Shelli Johannes-Wells (AKA S.R. JOHANNES) is 2012 Georgia Author of the Year YA Nominee and a 2012 IndieReader Discovery winner in YA. Her book  Untraceable available in paperback and ebook at all booksellers. 


This Post Has 10 Comments
  1. dEAR

  2. Thank you for the insight and I agree it’s great to see them becoming popular. My rock star ex is a great example of a book that my teenage daughter was reading and well, it looked interesting so I stole it and read it before she found it and yes, it was a really good fun read!

  3. Without a doubt, the majority of people buying YA books are adults. The kids don’t have the money, their parents do, and the parents often read the books as well as the kids. Kids will ask for books they’ve heard of, but all the kids I’ve spoken to at the High school where I work say that their mother buys books for them. They even select them and say, here I think you’d like this.

    Teens from the ages of 17 to when they finish uni, don’t have time to read for pleasure because they have so much study to do, so that’s worth remembering too. The people reading the older YA books are adults and younger kids. They like them for the same reason I do, they’re lighter, than a lot of adult fiction and have plenty of action and a nice balance of humour, action, romance, adventure and with touches of horror sometimes. They tend to be a bit cross genre in that respect which makes them more interesting to many than single genre books.

  4. Keen insights! We are seeing many more YA books come through our office for review but hadn’t made some of the connections you made here. I found myself nodding in agreement. Thanks for sharing!

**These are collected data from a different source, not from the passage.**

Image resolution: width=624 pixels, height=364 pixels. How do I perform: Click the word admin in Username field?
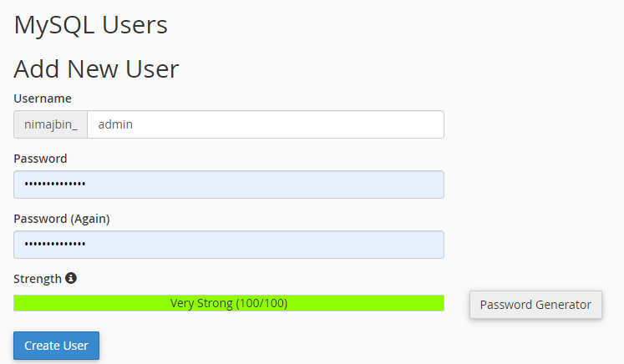click(115, 124)
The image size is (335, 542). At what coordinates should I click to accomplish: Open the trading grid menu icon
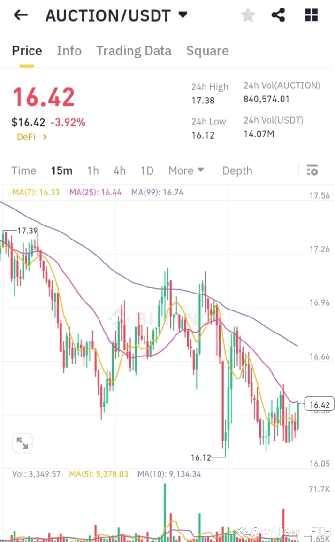click(311, 15)
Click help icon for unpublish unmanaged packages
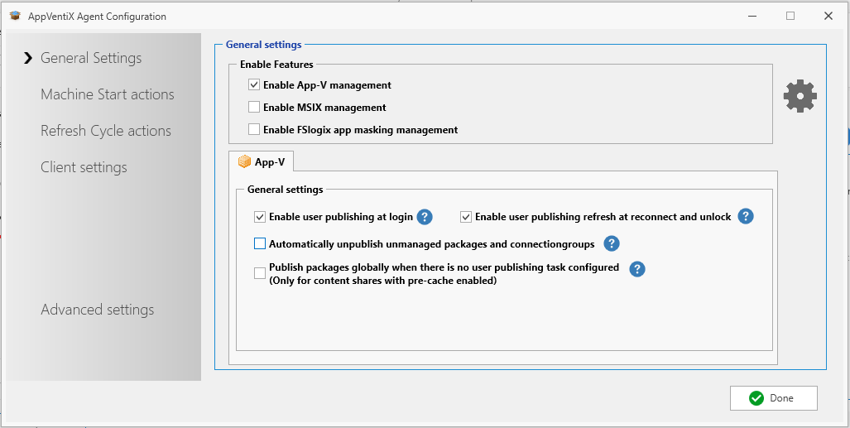Image resolution: width=850 pixels, height=428 pixels. click(611, 243)
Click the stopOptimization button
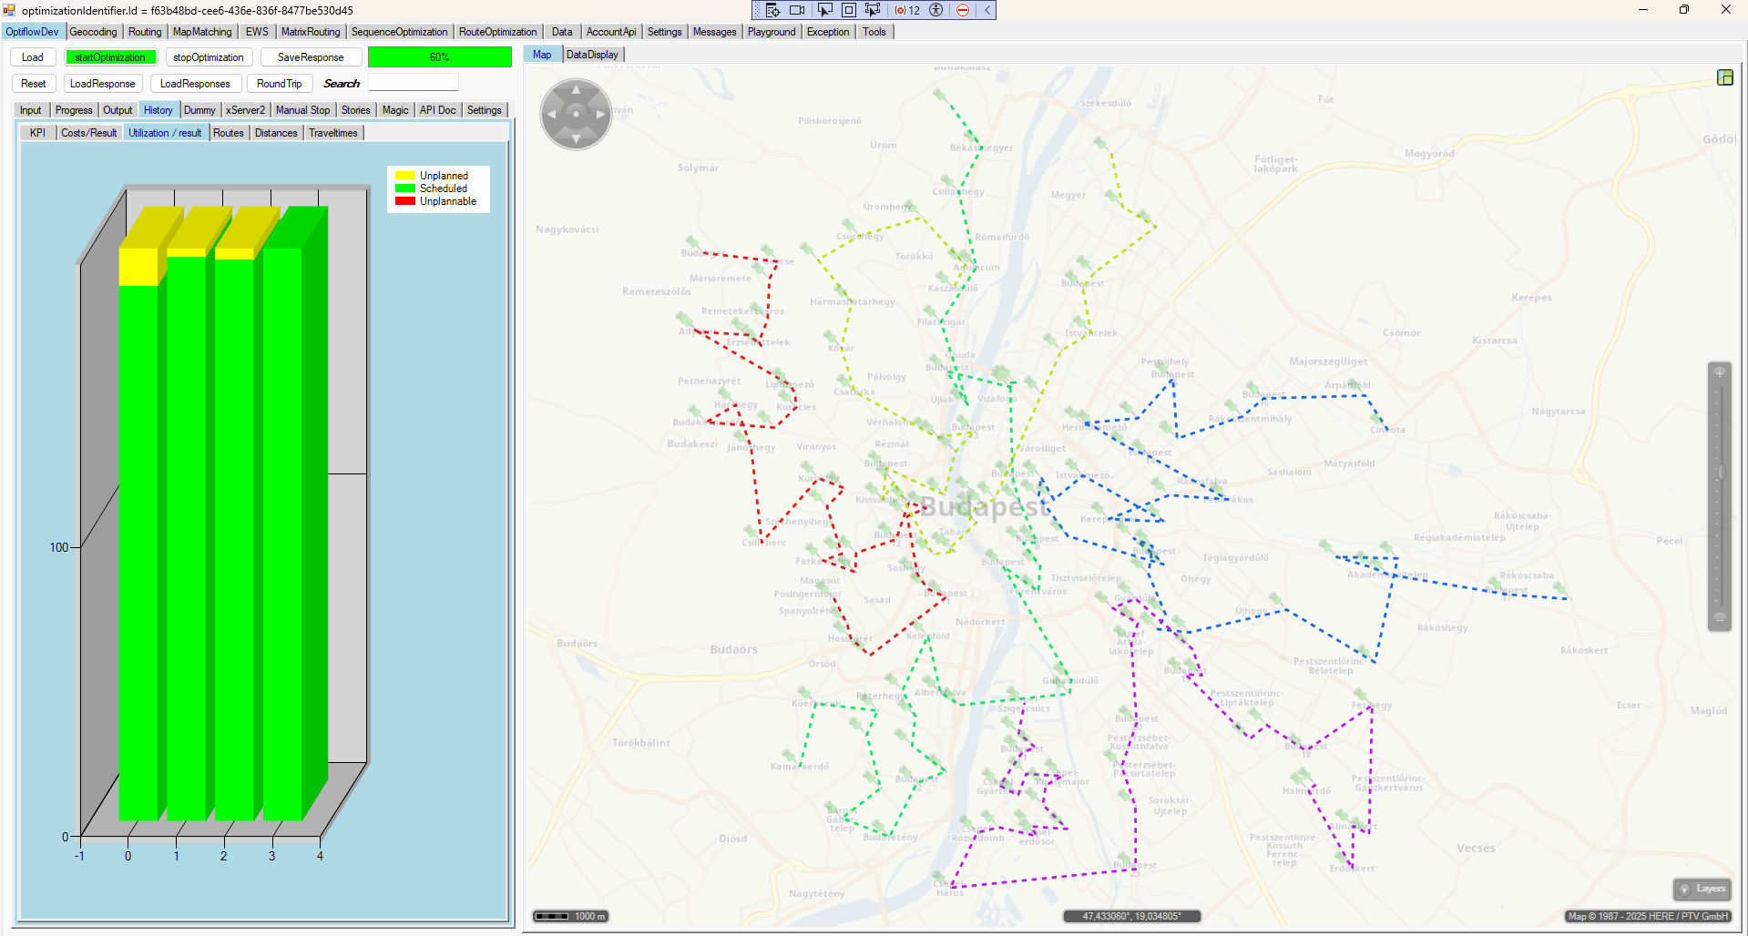The width and height of the screenshot is (1748, 936). point(208,57)
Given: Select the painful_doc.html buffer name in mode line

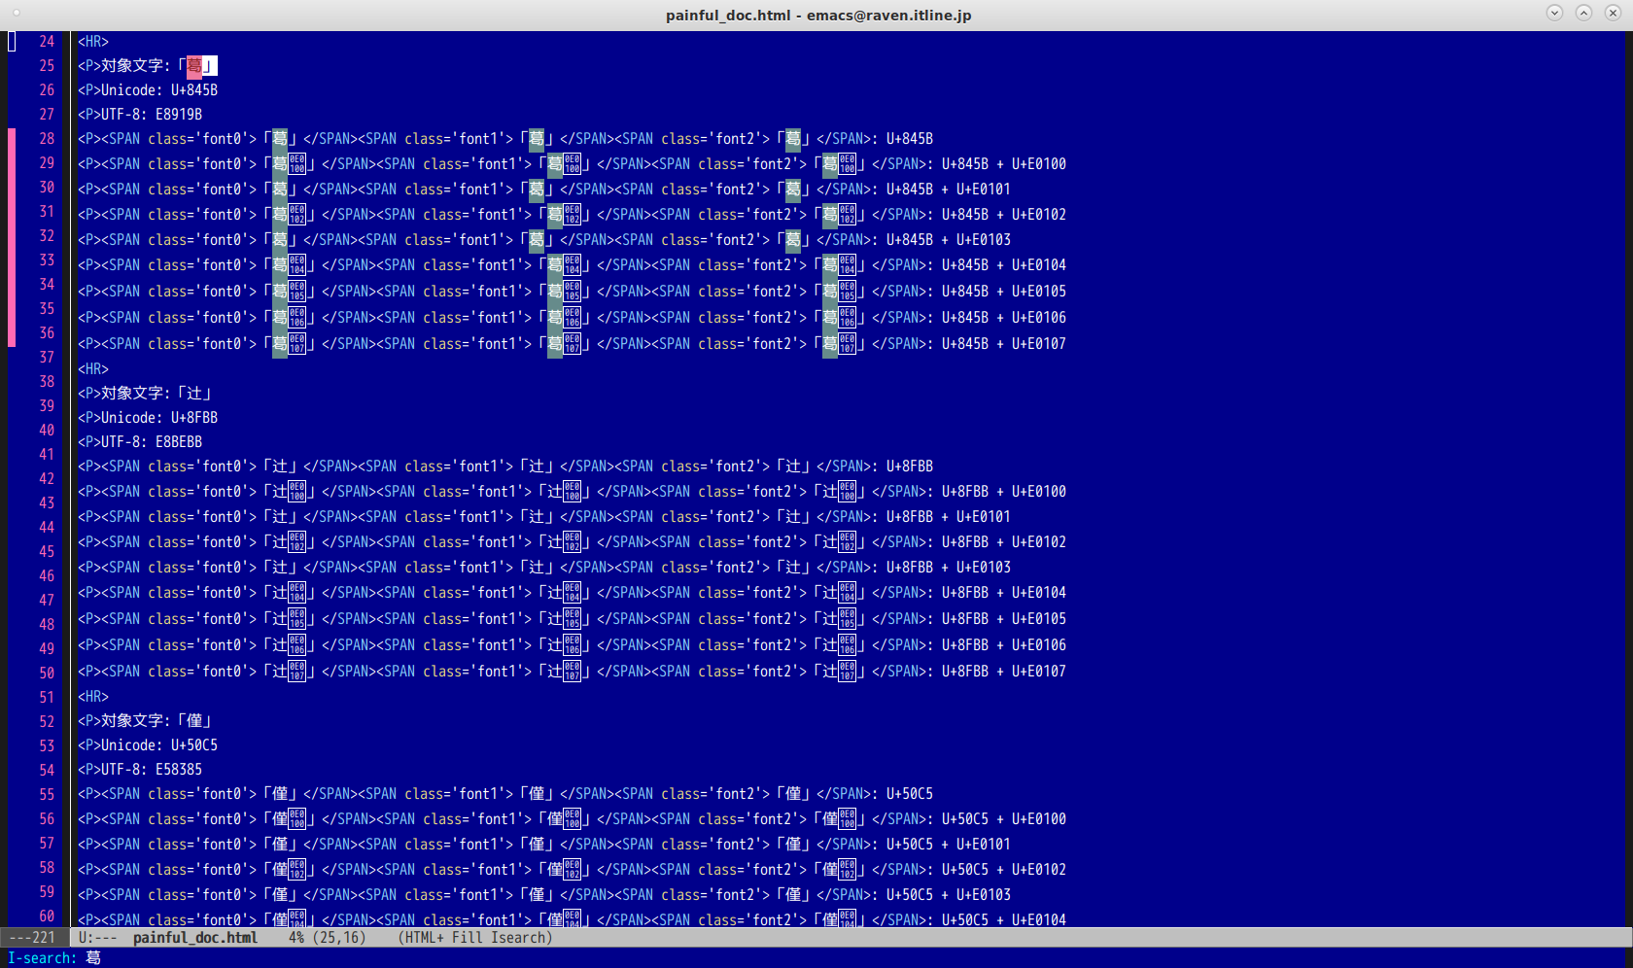Looking at the screenshot, I should click(195, 938).
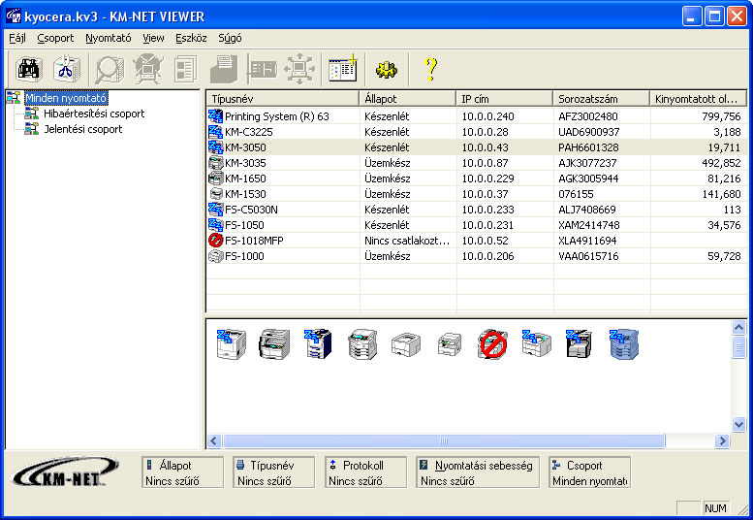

  5. A great article, Shelli! And I agree with a major point you touched on. Kids are exposed to so much of what is going on in the world today. They’re curious. Adults are curious. But kids naturally tackle tough subjects and want to know more.

    I have finally decided to publish my latest novel, and I tackle the subject of human cloning and genetic engineering, but not in a tough, boring sciency way I don’t think. But in an “is that really possible” way, and what would happen if scientists were truly messing with such things. How far could they take it? And can they get away with it.

    Anyway, I read for entertainment. I write to entertain and make people think. I like that there are so many amazing young adult books out there that do the same thing no matter how old you are.

  6. Interesting article! I would add to your list that some books classified as YA are actually more of an escape and more entertaining than ‘adult’ reads. I find that a good story is a good story regardless of it’s market sub-classification. As a reader I’m also very bored of the prevalent and very negative adult themes such as crime, murder, abuse etc. I prefer to be entertained rather than reminded how gross the world can be. Even my favourite (famous) adult authors are capable of underwhelming with bloated books and sometimes I end up wondering – can’t they edit properly? A longer book is not necessarily a better book.